Rosa Bonheur, French

Though Neo-Classicism and Romanticism were popular styles of the 1800's, REALIST painters chose just that - real people, not mythological ones. You would be surprised at how much outrage paintings of the everyday world caused. Noone wanted to see animals or workers in the field - how common!!   But Zeus or Venus, now there were subjects worth painting!

And in the 1800's a LADY just DID NOT go to slaughterhouses, horse fairs, or cattle markets!  Ms. Bonheur wore men's clothing (by special dispensation from the police) to make sketching and painting easier, had short hair (oh, MY!), and could PAINT.  Like Picasso, she was considered a child prodigy.
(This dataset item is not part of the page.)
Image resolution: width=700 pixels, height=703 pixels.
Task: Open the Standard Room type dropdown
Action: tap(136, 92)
The first painting for which she was became famous is Ploughing in Nevers . This painting was commissioned by the French government.
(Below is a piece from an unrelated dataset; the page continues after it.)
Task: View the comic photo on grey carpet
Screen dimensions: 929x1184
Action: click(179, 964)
Rosa Bonheur was the first woman to receive the French Legion of Honour medal. Her studio and home in France were protected by order of German royalty during the Franco-Prussian war becasue of their great admiration for her paintings.


 The Horse Fair
this site allows you to click on any part of the picture to zoom in - nice!

"Bonheur began work on The Horse Fair in 1852. For a year and a half, she made sketches twice a week at the horse market in Paris, on the boulevard de l'Hôpital, dressing as a man in order to attract less attention from the horse dealers and buyers. The picture shows with accuracy the trees lining the boulevard and the cupola of the Hôpital de la Salpêtrière nearby." MetMuseum.org, dec. 08

The Horse Fair (1853) was a huge success when it toured England (the Queen loved it), but when offered for sale to the community (Bordeaux) where Bonheur lived, it was refused!   It was sold to an art dealer in London, then an American patron of art, and in time came to be donated to the Metropolitan Museum of Art in New York City.

Ms. Bonheur worked in oil paints, graphite, watercolors, and sculpture, which was unusual for a woman, and she did not restrict her work to a size considered suitable for a lady. The Horse Fair was 8 ft high x 16.5 ft. wide. She later painted a much smaller copy for the National Gallery of Art in London.

In many older text books the captions under this painting reads R. Bonheur, and no reference is made to the fact that ROSA is (gasp) a woman.  Too funny.  While art historians could manage to forget this fact, they couldn't leave out the paintings completely, as she is one of the best painter of animals in history, and a leading Realist painter.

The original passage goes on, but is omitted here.